The new Community Hearth Health Actions for Latinos at Risk (CHARLAR) program, which originated in Denver (30.94%) before coming to Steamboat Springs (8.3% Latino population), arms Latinos with personal health knowledge they may not otherwise have.
“Many Latinos have poor dietary and health habits,” said Erick Ocampo, a community connector for Northwest Colorado Health that is running the program, in an interview with Steamboat Today. “Overeating, not exercising, and not getting help for health issues until the issues are very serious … In our culture, we don’t really care.”
In the summer of 2016, Ocampo started an “informal” 12-week CHARLAR class that tough local Latinos about the risk of heart disease, diabetes, high cholesterol, and preventative health care.
The classes are taught in Spanish and were open to all ages.
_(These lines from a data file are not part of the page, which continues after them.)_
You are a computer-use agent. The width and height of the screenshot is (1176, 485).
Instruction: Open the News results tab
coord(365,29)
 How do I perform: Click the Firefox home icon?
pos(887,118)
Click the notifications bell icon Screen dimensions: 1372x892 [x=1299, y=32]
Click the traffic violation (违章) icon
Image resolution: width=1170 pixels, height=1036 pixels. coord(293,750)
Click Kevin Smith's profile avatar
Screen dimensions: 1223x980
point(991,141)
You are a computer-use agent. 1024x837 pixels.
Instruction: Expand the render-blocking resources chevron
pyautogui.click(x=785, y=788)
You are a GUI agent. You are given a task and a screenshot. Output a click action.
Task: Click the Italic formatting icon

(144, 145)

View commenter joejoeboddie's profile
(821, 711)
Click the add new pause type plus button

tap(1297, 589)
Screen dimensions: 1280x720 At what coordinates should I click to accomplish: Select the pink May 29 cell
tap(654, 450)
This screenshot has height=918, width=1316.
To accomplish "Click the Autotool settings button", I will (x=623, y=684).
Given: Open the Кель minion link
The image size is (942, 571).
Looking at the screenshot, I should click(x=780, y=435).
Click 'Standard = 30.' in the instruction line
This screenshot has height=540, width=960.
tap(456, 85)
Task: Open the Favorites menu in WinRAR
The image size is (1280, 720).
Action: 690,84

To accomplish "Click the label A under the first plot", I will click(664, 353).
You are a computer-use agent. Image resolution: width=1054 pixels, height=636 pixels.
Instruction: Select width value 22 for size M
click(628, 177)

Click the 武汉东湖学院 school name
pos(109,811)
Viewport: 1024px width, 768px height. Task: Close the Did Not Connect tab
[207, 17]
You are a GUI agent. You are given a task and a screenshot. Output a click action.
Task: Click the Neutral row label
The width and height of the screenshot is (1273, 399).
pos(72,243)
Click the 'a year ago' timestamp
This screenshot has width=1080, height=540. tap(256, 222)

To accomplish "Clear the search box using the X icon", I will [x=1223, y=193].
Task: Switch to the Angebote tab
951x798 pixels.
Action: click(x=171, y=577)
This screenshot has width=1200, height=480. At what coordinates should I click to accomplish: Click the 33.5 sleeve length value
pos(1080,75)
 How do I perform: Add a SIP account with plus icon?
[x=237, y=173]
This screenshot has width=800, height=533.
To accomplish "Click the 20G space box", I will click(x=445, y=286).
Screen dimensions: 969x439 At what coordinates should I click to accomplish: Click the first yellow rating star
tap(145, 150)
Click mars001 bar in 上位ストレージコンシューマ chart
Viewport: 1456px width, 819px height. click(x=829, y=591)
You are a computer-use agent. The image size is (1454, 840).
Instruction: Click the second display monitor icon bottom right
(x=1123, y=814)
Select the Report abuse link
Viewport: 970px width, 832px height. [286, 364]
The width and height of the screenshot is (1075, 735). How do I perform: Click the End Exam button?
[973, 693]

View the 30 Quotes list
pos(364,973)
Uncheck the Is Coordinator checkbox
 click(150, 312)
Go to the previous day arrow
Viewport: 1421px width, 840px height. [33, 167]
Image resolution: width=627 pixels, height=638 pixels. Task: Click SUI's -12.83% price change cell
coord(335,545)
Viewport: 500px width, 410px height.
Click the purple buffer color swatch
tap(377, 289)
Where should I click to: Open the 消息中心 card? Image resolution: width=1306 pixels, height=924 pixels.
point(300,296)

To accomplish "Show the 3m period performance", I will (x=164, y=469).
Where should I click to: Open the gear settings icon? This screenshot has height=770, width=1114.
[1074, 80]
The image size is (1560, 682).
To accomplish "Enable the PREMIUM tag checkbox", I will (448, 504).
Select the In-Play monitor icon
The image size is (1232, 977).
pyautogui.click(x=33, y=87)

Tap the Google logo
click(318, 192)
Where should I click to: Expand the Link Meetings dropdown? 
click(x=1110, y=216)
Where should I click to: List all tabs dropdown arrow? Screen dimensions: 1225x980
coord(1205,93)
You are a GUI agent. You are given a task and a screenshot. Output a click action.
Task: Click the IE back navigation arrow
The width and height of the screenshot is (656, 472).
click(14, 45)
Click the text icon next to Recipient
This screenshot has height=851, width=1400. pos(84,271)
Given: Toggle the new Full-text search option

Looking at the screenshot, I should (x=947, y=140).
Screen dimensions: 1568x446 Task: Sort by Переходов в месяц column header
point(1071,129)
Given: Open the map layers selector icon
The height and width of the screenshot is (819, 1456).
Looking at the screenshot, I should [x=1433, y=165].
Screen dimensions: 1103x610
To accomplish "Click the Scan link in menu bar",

The class was able to overcome the isolation factor that most Latinos feel; from Ocampo’s experience, they primarily go to work and are at home, rarely socializing with anyone outside their own family and never attending functions such as these classes. By becoming a part of the community, Ocampo was able to earn their trust.
“I have learned that prevention is a key to save your life,” said Maria Villegas, a participant of the class in an interview with Steamboat Today. “You need to be able to recognize what the risks are if you have a sedentary life and poor eating habits.”